Start of GIVEN DATA
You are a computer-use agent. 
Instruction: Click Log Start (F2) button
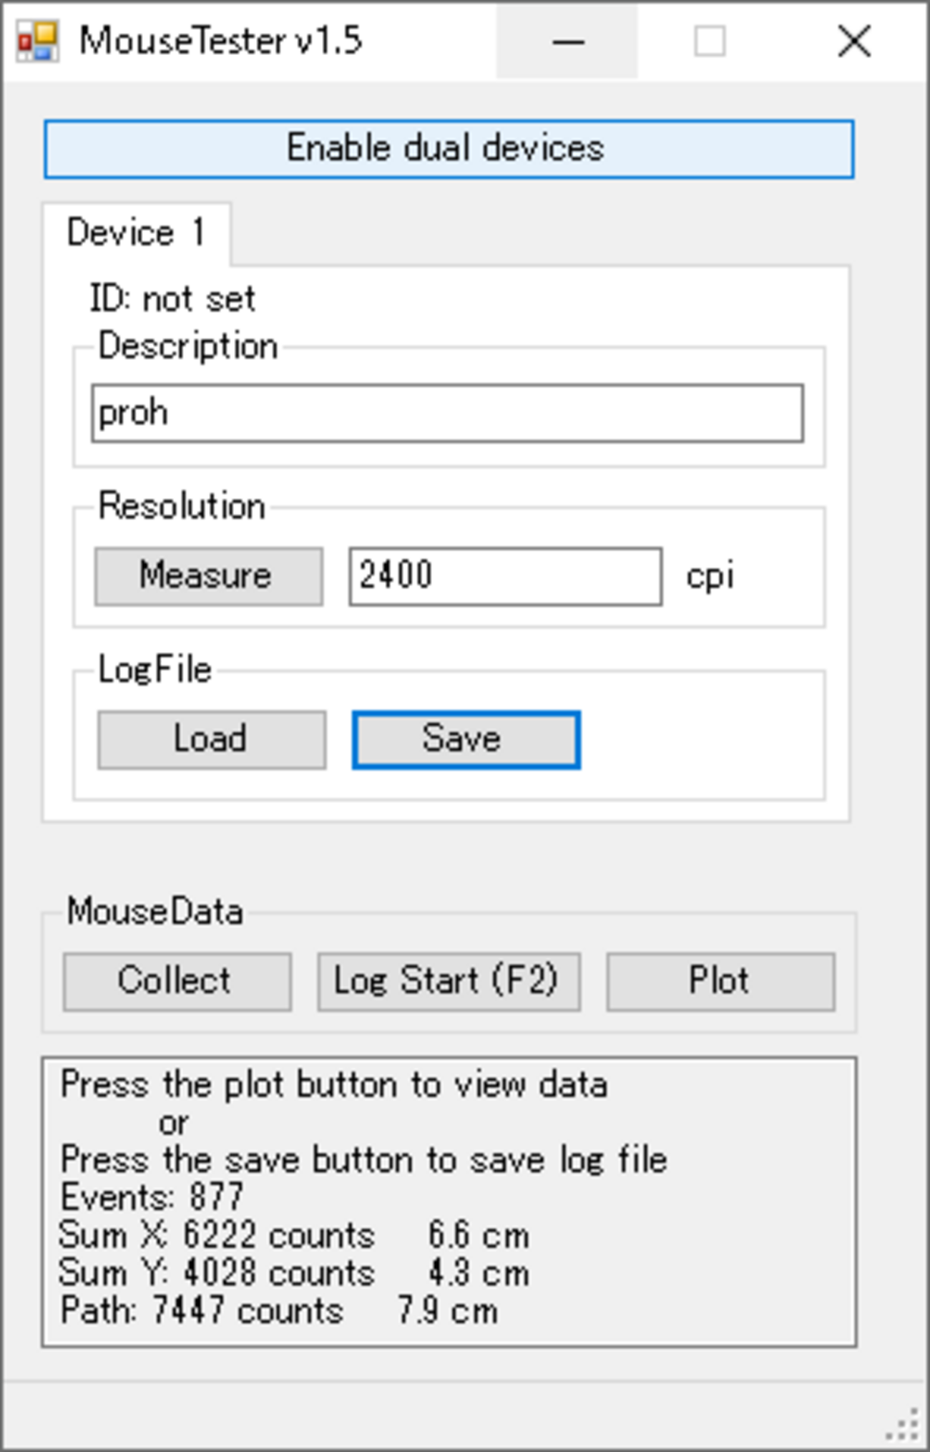[x=449, y=981]
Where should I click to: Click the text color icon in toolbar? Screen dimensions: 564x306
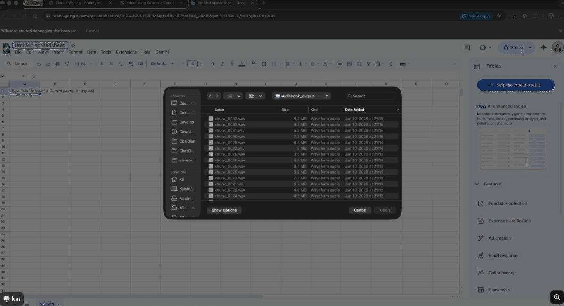pyautogui.click(x=242, y=64)
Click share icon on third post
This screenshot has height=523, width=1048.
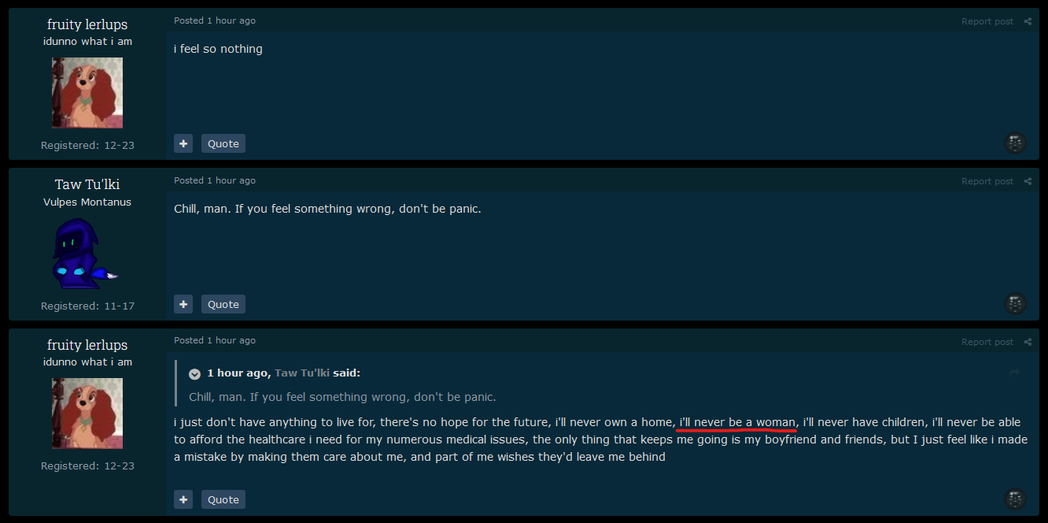tap(1028, 342)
End of GIVEN DATA
#### [WORK INSTRUCTION]
When copying the entries above, keep each word as it is and exclude any image.

#### [PROBLEM SOLUTION]
You are a computer-use agent. 
Instruction: Click Log Start (F2) button
[x=449, y=981]
Where should I click to: Click the text color icon in toolbar? Screen dimensions: 564x306
pyautogui.click(x=242, y=64)
Click share icon on third post
This screenshot has height=523, width=1048.
tap(1028, 342)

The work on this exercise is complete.